Stated exercise 1:
Translate this sentence from the LAM/MPI mailing list post into Spanish: "LAM/MPI is deprecated -- all the developers moved to Open MPI several years ago."
Stated exercise 2:
Reproduce the part of the LAM/MPI mailing list post starting at "On Sep 7, 2009, at" and ending at "ssh is set.".
Stated exercise 3:
Answer these questions about the LAM/MPI mailing list post:
(a) Which operating system is the person setting up the cluster using?
(b) Which version of LAM is installed on the system?
(c) What is the IP address of the server?

Selected passage:
LAM/MPI logo

LAM/MPI General User's Mailing List Archives

  |   Home   |   Download   |   Documentation   |   FAQ   |   all just in this list

From: Jeff Squyres (jsquyres_at_[hidden])
Date: 2009-09-07 07:04:09


Did you follow all the suggestions in the help message?

Additionally, if you are just starting out with MPI, I would suggest
that you use Open MPI, not LAM/MPI. LAM/MPI is deprecated -- all the
developers moved to Open MPI several years ago.

On Sep 7, 2009, at 4:33 AM, ankur pachauri wrote:

> dear all,
>
> i need to set a cluster of two nodes for lamboot, i am using fedora 7
> 1. passwordles ssh is set.
> 2. a folder in the home directory is nfs mounted, both on
> server( 10.1.7.136 ip of the server)and client(ip of the client
> 10.1.7.129).
> lam
> 3. lam 7.1.1. is installed on the system.
> 4. a file named lamhosts is created containg the ip's of server and
> client respetively
>
> [lamuser_at_localhost lam]$ cat lamhost
> 10.1.7.136
> 10.1.7.129
>
>
> lamboot is working on indvidual system but on
>
> [lamuser_at_localhost ~]$ lamboot -v lamhost
>
> LAM 7.1.1/MPI 2 C++/ROMIO - Indiana University
>
> n-1<3088> ssi:boot:base:linear: booting n0 (10.1.7.136)
> n-1<3088> ssi:boot:base:linear: booting n1 (10.1.7.129)

Dataset items

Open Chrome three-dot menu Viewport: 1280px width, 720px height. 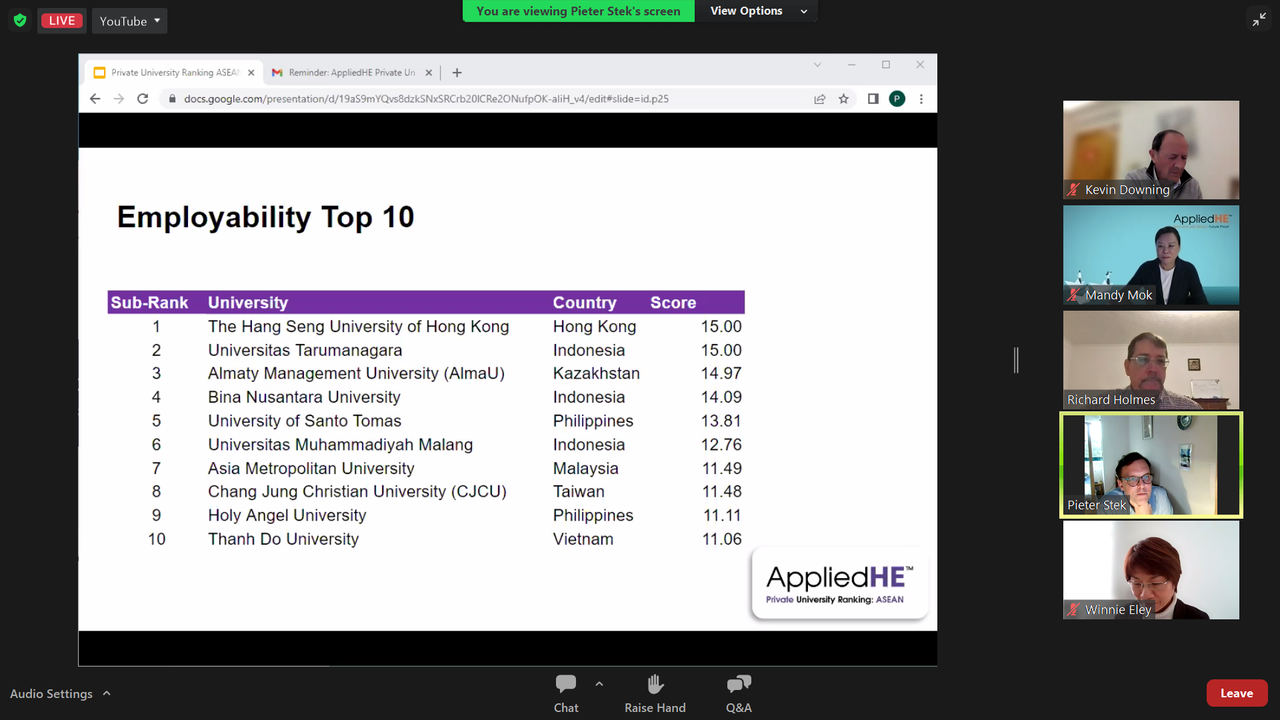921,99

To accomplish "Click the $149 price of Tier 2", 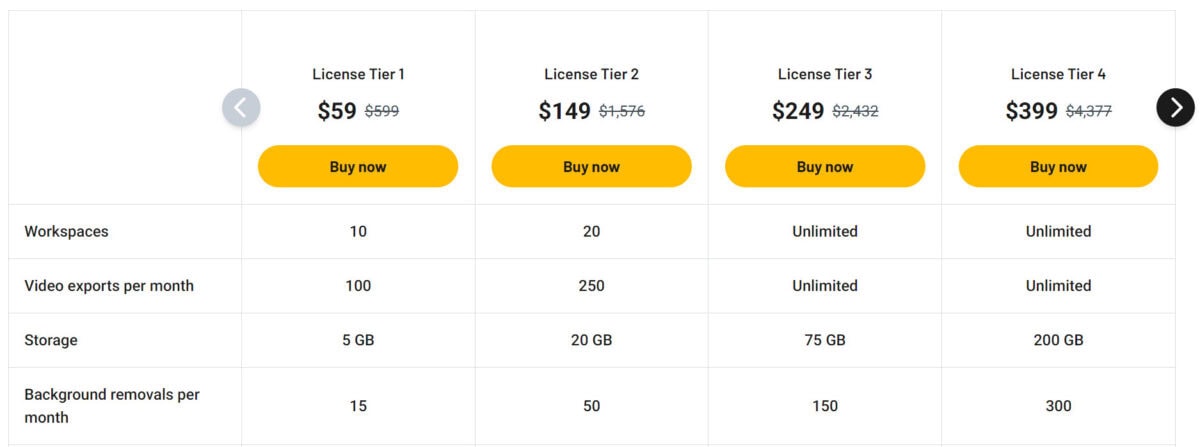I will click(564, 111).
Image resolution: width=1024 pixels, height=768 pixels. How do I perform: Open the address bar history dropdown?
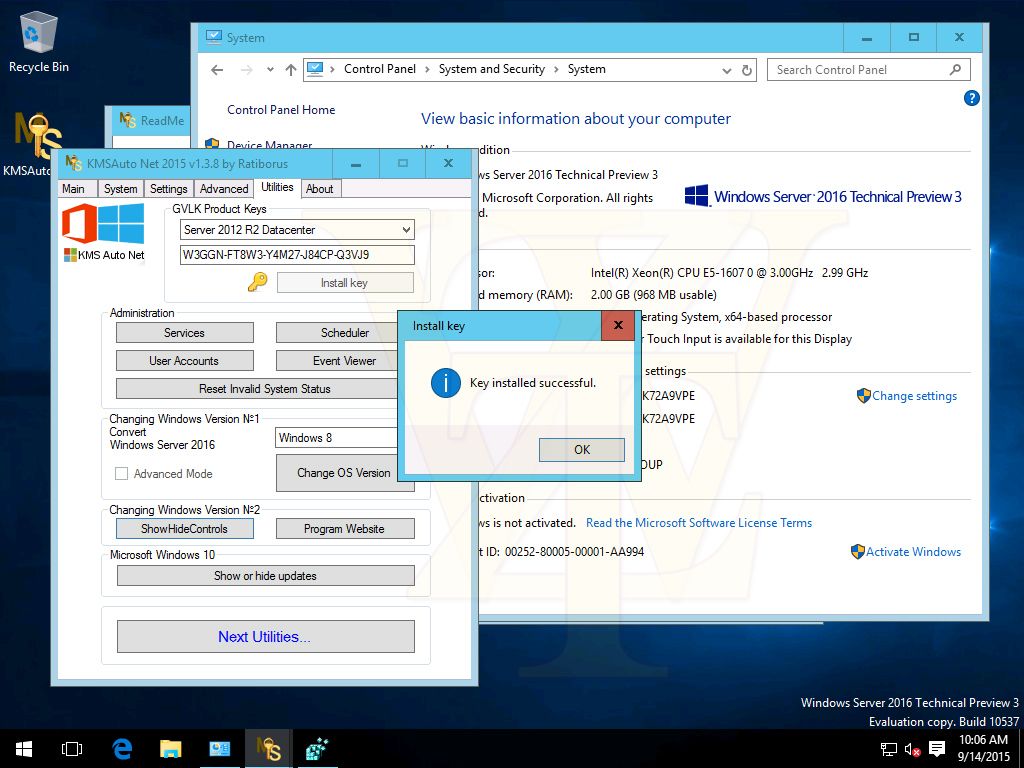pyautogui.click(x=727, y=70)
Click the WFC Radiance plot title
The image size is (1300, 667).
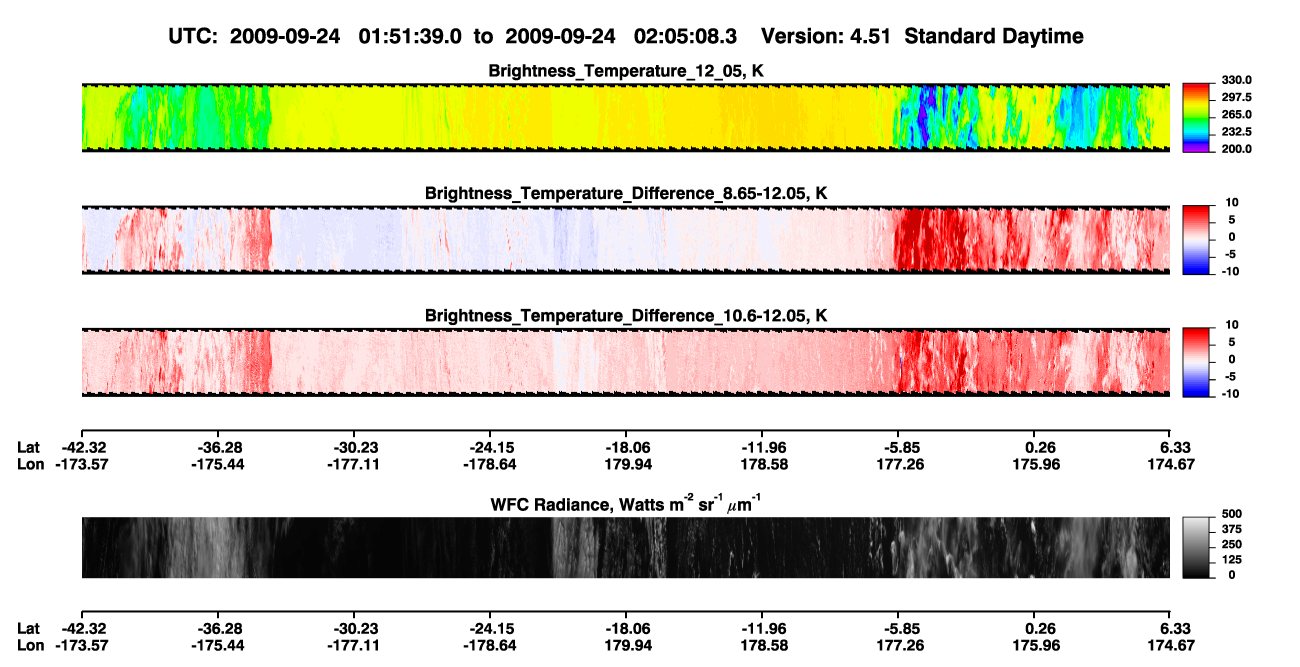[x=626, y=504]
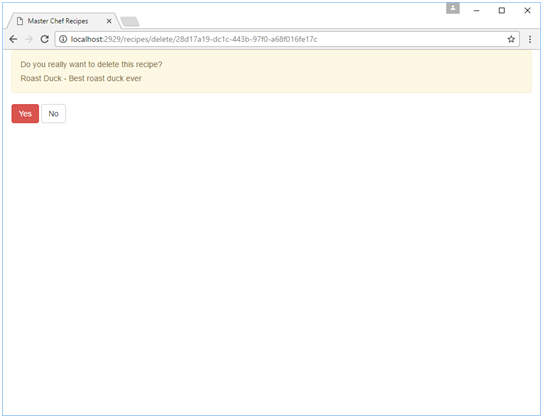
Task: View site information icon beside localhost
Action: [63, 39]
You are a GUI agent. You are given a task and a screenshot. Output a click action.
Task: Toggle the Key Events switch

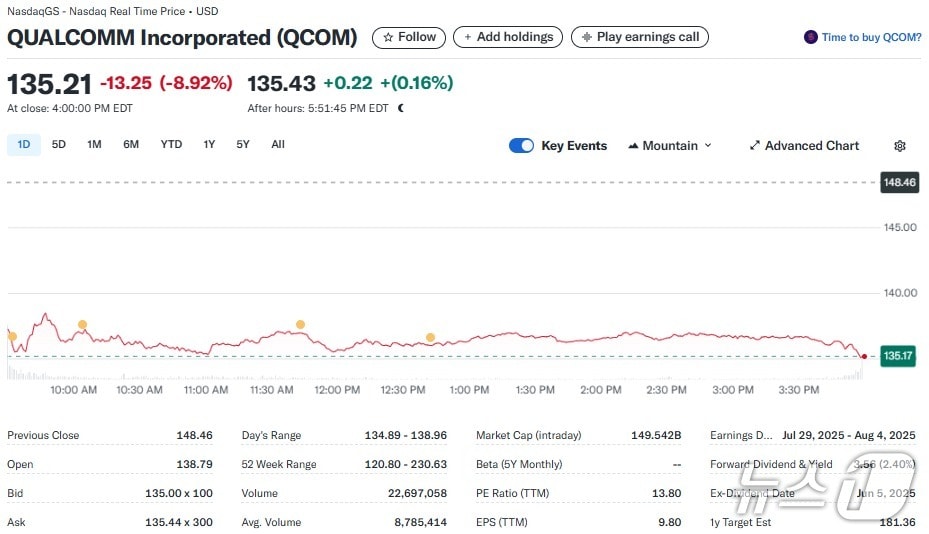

Worked answer 1:
LAM/MPI está obsoleto: todos los desarrolladores se pasaron a Open MPI hace varios años.

Worked answer 2:
On Sep 7, 2009, at 4:33 AM, ankur pachauri wrote:

> dear all,
>
> i need to set a cluster of two nodes for lamboot, i am using fedora 7
> 1. passwordles ssh is set.

Worked answer 3:
(a) Fedora 7
(b) LAM 7.1.1
(c) 10.1.7.136